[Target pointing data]
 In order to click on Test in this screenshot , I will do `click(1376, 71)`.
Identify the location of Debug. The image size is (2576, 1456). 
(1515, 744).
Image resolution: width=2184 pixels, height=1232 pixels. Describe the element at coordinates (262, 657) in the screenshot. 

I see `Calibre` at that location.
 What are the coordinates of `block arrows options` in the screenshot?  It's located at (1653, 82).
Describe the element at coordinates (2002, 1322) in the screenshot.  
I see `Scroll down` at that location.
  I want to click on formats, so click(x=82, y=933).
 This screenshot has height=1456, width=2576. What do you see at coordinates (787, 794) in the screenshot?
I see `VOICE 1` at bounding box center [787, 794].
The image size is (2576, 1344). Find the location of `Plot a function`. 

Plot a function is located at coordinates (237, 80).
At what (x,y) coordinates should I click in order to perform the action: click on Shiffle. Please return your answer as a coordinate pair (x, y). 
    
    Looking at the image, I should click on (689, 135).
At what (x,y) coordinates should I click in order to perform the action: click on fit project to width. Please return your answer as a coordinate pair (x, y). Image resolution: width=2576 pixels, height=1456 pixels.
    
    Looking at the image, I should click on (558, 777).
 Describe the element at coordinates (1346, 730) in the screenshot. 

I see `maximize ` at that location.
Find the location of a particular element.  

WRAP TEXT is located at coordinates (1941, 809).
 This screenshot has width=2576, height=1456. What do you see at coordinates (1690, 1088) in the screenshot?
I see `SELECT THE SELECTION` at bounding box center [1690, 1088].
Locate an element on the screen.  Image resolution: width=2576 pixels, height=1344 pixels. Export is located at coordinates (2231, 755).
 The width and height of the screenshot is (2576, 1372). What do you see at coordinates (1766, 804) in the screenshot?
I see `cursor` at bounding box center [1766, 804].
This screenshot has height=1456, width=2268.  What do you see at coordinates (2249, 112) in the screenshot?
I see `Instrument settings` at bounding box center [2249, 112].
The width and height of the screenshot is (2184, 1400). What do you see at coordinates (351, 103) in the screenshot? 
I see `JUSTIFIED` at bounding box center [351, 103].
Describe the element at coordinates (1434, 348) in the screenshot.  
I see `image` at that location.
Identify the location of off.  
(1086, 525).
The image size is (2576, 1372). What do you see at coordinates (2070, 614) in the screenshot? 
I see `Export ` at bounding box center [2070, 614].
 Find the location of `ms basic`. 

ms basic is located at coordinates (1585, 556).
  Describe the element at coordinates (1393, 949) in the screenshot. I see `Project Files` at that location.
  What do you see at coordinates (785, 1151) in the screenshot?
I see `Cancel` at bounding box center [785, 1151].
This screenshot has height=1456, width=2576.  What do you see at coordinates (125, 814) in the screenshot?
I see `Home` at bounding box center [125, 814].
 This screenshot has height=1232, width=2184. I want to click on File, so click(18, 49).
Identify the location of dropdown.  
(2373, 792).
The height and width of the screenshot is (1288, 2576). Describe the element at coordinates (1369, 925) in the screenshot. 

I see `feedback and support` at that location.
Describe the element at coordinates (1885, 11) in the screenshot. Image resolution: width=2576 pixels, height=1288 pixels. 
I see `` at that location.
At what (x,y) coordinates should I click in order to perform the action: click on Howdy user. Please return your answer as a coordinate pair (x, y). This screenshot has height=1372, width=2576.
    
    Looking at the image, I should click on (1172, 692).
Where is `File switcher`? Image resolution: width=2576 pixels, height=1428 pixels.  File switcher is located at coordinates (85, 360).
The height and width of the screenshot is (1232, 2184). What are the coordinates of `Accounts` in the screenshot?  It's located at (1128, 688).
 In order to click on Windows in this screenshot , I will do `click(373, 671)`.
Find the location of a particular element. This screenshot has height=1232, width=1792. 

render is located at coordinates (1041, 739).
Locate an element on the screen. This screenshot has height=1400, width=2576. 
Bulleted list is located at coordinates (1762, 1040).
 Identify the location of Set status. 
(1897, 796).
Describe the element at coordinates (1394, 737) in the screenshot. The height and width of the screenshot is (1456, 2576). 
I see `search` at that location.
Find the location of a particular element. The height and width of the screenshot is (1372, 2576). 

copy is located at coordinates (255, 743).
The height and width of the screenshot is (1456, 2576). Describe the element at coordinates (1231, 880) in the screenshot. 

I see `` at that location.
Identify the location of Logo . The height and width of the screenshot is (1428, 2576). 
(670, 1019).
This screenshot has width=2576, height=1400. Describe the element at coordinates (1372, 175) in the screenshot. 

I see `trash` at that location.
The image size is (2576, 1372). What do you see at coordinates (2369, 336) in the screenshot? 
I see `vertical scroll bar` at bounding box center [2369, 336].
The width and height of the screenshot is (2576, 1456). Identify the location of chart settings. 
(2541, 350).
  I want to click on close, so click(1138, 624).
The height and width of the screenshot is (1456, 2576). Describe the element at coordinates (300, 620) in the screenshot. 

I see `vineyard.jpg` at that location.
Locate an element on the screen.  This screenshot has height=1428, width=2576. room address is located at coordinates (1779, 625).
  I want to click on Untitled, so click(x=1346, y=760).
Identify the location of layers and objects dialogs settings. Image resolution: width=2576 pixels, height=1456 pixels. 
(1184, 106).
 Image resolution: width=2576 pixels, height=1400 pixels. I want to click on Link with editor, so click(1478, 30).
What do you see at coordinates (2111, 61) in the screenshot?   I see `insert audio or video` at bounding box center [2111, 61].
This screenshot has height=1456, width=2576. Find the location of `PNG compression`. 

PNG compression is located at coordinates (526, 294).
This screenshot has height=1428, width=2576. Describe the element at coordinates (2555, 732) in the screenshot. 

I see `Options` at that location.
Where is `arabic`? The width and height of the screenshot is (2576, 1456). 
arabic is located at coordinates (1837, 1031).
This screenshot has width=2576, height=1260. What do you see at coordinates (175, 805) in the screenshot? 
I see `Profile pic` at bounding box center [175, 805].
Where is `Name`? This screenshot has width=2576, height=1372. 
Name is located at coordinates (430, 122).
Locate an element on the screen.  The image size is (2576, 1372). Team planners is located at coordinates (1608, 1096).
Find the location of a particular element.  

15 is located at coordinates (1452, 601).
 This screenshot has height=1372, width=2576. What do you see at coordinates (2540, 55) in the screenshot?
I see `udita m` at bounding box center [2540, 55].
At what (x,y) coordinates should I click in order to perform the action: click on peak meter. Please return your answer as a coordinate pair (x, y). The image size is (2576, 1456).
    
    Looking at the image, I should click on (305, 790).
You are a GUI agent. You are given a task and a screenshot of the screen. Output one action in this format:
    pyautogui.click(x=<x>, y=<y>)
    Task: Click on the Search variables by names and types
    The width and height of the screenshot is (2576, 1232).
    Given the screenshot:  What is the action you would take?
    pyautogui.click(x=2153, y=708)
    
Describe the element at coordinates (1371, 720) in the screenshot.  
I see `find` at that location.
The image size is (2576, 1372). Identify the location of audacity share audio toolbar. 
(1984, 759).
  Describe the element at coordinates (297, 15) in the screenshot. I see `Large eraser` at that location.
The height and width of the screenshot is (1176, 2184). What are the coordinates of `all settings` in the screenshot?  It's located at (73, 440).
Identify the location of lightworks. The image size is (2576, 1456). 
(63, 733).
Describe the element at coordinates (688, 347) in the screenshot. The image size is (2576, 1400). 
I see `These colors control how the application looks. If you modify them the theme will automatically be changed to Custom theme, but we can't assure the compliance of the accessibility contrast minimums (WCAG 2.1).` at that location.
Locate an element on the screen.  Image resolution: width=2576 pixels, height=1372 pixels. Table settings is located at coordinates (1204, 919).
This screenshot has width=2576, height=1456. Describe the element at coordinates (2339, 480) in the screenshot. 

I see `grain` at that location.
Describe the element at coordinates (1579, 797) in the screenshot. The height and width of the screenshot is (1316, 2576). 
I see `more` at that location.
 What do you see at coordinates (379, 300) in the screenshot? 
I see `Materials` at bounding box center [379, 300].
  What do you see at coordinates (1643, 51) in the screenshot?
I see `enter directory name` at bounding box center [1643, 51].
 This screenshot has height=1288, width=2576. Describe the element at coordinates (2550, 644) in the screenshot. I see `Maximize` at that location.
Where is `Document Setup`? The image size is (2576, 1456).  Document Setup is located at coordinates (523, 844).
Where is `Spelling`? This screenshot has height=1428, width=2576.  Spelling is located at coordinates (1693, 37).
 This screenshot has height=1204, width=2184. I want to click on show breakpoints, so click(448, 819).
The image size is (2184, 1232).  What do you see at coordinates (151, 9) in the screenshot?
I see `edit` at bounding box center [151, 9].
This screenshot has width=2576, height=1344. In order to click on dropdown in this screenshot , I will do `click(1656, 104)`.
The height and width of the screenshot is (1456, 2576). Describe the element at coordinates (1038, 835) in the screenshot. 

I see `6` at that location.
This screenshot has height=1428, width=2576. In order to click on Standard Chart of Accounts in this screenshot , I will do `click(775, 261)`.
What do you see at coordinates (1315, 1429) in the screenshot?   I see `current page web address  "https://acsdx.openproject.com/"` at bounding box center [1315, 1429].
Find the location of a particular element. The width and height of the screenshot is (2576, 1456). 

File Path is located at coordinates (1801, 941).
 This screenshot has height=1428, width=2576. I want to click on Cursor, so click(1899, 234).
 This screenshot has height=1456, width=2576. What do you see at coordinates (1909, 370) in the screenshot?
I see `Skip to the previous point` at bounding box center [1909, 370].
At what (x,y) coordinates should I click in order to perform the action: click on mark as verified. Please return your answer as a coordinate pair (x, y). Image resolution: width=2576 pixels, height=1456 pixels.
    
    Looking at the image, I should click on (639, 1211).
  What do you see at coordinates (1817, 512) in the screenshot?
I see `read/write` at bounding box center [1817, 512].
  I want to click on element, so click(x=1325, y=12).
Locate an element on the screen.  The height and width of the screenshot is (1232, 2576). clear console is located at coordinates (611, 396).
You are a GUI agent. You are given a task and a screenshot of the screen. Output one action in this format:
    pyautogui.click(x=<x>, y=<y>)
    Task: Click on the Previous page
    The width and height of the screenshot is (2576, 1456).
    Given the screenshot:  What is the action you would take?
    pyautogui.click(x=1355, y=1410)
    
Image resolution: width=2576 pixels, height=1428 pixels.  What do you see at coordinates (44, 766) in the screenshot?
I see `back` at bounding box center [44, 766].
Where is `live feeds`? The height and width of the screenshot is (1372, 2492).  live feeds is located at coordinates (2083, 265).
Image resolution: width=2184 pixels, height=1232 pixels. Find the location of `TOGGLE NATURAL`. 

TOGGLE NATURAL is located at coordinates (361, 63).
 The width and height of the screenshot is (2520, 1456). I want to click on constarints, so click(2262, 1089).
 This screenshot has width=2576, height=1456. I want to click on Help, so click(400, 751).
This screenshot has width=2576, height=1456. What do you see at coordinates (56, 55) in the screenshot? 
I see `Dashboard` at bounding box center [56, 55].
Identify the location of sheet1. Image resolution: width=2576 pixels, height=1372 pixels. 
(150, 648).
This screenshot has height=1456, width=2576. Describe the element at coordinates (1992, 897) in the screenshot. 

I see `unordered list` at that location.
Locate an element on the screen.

» Task objective
Can you rewrite the listing from the line containing "coordinates (1779, 625)." through the line containing "Looking at the image, I should click on (305, 790)." with "Locate an element on the screen" changed to "Find an element on the screen" and nothing else altered?

» Task output
Find an element on the screen.  This screenshot has height=1428, width=2576. room address is located at coordinates (1779, 625).
  I want to click on Untitled, so click(x=1346, y=760).
Identify the location of layers and objects dialogs settings. Image resolution: width=2576 pixels, height=1456 pixels. 
(1184, 106).
 Image resolution: width=2576 pixels, height=1400 pixels. I want to click on Link with editor, so click(1478, 30).
What do you see at coordinates (2111, 61) in the screenshot?   I see `insert audio or video` at bounding box center [2111, 61].
This screenshot has height=1456, width=2576. Find the location of `PNG compression`. 

PNG compression is located at coordinates (526, 294).
This screenshot has height=1428, width=2576. Describe the element at coordinates (2555, 732) in the screenshot. 

I see `Options` at that location.
Where is `arabic`? The width and height of the screenshot is (2576, 1456). 
arabic is located at coordinates (1837, 1031).
This screenshot has width=2576, height=1260. What do you see at coordinates (175, 805) in the screenshot? 
I see `Profile pic` at bounding box center [175, 805].
Where is `Name`? This screenshot has width=2576, height=1372. 
Name is located at coordinates (430, 122).
Find an element on the screen.  The image size is (2576, 1372). Team planners is located at coordinates (1608, 1096).
Find the location of a particular element.  

15 is located at coordinates (1452, 601).
 This screenshot has height=1372, width=2576. What do you see at coordinates (2540, 55) in the screenshot?
I see `udita m` at bounding box center [2540, 55].
At what (x,y) coordinates should I click in order to perform the action: click on peak meter. Please return your answer as a coordinate pair (x, y). The image size is (2576, 1456).
    
    Looking at the image, I should click on (305, 790).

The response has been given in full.